Current understanding of the mechanisms underpinning oocyte development in immature follicles is incomplete. The ability to support the development of primordial bovine follicles through to acquisition of oocyte competency in vitro would not only advance the understanding of germ cell development in non-rodent species, but could also provide mature oocytes for assisted reproductive technologies in species understood to require a prolonged follicular growth period.
The mammalian follicle reserve mainly comprises primordial follicles (Gosden & Telfer 1987), which also represent the population of follicles least affected by apoptotic sequelae (Telfer 1998, Telfer et al. 1998), making them promising candidates for in vitro growth and subsequent oocyte harvesting. Individual culture of primordial follicles is technically demanding (Abir et al. 1997, Oktay et al. 1997); however, initiation of growth and early development in vitro have been achieved in human (Hovatta et al. 1997, 1999, Wright et al. 1999, Telfer et al. 2008) and large animal (Wandji et al. 1996, 1997, Braw-Tal & Yossefi 1997, Yang & Fortune 2006, 2007) follicles within small pieces of ovarian cortex. Previous studies using primate and bovine models have demonstrated a reduction in the primordial population and a corresponding increase in the growing follicle population within gonadotrophin-free cultures of ovarian cortex with activated follicles reaching the secondary stage of development (Wandji et al. 1996, 1997, Braw-Tal & Yossefi 1997, Gigli et al. 2006, Yang & Fortune 2006, 2007). In vitro growth of follicles within cortical pieces can be successfully supported for extended periods of time (Hovatta et al. 1997, Louhio et al. 2000, Zhang et al. 2004, Segino et al. 2005, Fabbri et al. 2007); however, it is recognised that to achieve advanced development, follicles require to be released from the presumed inhibitory stromal environment (Abir et al. 1997, Telfer et al. 2008).
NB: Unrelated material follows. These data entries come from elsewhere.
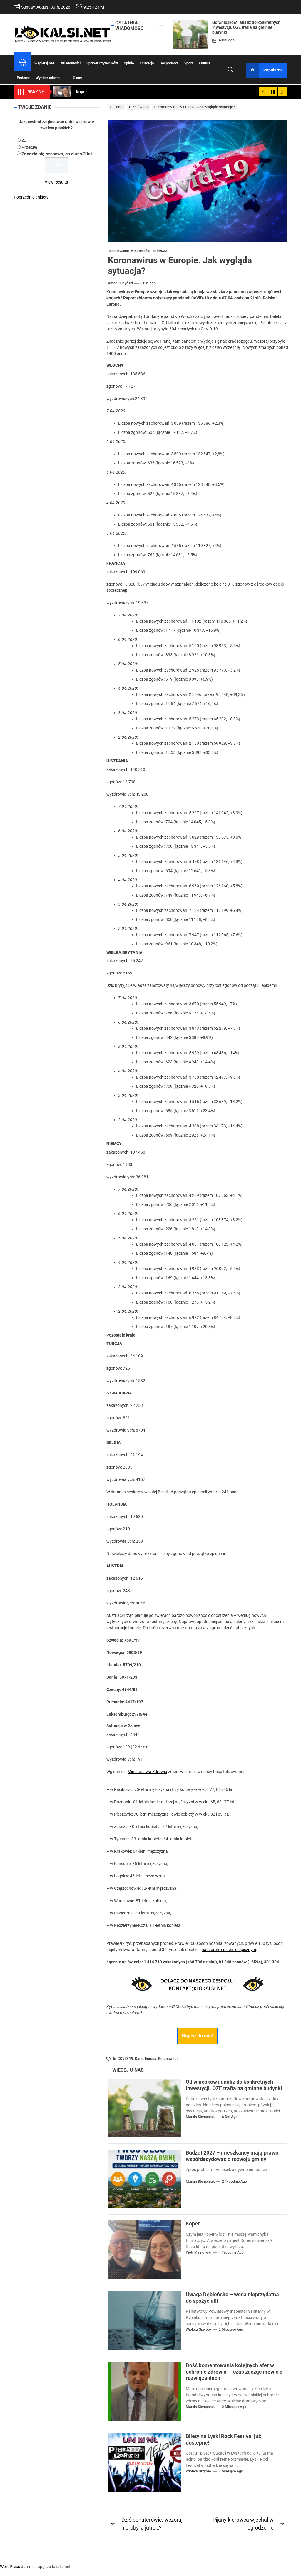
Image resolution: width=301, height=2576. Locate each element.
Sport (188, 63)
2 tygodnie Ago (234, 2182)
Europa (150, 2059)
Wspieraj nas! (44, 63)
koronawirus (168, 2059)
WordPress (10, 2566)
Multi-step systems have already been designed to support in vitro follicle development in mice with the birth of pups from in vitro matured oocytes derived from cumulus–oocyte complexes (Eppig & Schroeder 1989), and primordial (Eppig & O'Brien 1996) and primary follicles (Spears et al. 1994); however, to date, it has not been possible to repeat this success in large mammals using oocytes from such immature follicles. A major obstacle to progress in large species is oocyte degeneration associated with loss of oocyte and somatic cell contact particularly over a prolonged culture period; therefore, it is imperative that an understanding of the impact of culture conditions on the maintenance of intercellular associations is realised.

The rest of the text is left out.